RECORDS FOR PROCESSING:
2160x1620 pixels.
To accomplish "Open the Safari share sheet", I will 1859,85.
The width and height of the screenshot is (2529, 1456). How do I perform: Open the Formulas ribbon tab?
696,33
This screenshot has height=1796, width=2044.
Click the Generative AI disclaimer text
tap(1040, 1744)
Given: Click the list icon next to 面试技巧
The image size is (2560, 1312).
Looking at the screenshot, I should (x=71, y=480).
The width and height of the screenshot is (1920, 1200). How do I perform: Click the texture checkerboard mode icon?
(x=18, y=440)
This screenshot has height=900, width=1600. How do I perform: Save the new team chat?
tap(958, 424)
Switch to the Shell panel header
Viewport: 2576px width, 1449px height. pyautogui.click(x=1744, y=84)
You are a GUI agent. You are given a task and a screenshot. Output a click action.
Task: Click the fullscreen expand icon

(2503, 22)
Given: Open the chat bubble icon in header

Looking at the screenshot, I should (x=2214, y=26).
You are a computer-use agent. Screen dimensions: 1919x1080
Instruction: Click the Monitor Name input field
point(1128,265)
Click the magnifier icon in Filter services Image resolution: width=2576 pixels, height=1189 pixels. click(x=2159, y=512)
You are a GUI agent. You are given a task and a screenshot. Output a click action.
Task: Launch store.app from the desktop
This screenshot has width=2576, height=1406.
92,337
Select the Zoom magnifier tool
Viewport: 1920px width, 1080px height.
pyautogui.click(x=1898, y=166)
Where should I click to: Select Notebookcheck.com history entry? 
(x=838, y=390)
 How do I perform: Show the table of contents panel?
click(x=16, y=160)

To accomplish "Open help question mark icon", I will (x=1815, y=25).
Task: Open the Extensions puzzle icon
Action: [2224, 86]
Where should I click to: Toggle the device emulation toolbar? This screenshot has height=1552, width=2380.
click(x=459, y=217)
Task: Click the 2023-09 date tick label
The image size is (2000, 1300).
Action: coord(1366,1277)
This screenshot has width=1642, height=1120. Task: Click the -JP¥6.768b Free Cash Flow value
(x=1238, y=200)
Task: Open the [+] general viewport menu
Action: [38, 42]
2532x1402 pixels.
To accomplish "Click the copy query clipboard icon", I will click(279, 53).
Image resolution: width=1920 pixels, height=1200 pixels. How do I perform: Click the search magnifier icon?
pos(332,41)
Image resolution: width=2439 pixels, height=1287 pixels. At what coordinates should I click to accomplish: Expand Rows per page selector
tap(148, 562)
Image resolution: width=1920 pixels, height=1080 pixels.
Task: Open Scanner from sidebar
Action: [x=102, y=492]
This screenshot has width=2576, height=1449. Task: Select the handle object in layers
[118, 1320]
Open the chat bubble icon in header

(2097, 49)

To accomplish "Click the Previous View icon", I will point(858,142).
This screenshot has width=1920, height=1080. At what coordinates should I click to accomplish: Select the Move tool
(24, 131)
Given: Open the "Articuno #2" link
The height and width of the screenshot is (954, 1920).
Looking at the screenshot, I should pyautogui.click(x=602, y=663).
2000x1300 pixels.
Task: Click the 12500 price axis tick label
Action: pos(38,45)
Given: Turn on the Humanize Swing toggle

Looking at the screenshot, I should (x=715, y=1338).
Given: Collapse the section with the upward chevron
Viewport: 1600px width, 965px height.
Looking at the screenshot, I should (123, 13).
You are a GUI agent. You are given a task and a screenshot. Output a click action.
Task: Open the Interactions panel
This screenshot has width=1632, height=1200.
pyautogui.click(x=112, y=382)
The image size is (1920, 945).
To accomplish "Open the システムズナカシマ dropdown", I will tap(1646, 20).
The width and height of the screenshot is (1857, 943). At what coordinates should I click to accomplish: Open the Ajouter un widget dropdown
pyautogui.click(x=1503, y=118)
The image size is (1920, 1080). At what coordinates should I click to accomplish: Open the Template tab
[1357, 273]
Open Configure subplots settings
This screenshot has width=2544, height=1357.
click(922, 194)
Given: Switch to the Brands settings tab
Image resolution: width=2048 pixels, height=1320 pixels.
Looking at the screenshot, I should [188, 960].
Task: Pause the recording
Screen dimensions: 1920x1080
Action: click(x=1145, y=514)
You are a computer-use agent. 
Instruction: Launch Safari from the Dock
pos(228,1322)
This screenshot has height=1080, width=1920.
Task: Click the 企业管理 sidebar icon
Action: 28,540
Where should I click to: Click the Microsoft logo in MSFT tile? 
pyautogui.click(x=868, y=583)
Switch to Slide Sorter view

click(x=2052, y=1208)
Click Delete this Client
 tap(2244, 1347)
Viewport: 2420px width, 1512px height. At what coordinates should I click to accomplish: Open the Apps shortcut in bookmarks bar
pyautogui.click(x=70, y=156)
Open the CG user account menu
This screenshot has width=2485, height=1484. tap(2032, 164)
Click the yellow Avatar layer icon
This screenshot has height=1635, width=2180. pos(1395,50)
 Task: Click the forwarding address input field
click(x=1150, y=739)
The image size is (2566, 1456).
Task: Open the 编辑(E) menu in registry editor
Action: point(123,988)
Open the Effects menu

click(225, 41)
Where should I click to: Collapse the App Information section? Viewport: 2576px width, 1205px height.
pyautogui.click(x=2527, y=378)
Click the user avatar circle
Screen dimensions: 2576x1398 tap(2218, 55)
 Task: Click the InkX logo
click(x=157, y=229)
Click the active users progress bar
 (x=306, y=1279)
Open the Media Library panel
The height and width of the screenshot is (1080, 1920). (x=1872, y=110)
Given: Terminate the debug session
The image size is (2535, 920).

WORK INSTRUCTIONS: State the number of lines in the data that contain the word "computer", offering no other text.

ANSWER TO THIS TASK: 2